• _Work instructions_: Whenever the word "computer" shows up in a line of the data, copy that line.

(Records contained in a dataset)

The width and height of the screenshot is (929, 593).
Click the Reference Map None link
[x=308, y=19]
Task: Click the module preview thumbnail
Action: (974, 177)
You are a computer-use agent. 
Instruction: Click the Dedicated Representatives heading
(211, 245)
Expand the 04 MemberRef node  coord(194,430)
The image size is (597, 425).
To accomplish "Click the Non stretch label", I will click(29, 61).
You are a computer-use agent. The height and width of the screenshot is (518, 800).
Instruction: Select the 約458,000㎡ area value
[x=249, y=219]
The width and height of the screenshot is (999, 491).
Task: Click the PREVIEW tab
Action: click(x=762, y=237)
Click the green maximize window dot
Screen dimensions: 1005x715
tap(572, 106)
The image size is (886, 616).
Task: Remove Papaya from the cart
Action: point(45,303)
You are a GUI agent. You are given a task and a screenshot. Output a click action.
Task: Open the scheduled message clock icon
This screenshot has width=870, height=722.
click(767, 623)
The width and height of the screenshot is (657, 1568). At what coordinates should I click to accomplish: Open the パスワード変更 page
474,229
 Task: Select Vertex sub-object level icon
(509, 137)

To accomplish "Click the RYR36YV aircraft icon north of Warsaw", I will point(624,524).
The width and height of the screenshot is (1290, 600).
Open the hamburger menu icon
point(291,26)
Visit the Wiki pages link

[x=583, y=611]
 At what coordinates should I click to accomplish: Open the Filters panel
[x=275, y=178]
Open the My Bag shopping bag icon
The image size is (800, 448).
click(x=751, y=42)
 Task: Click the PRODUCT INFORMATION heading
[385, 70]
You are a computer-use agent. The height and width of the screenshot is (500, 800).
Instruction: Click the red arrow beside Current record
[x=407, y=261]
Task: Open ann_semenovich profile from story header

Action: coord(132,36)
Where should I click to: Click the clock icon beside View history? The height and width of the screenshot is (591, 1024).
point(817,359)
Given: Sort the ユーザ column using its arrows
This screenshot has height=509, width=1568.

• _Solved problem_:
You are a computer-use agent. 
You are a computer-use agent. The height and width of the screenshot is (518, 800).
You are a computer-use agent. The height and width of the screenshot is (500, 800).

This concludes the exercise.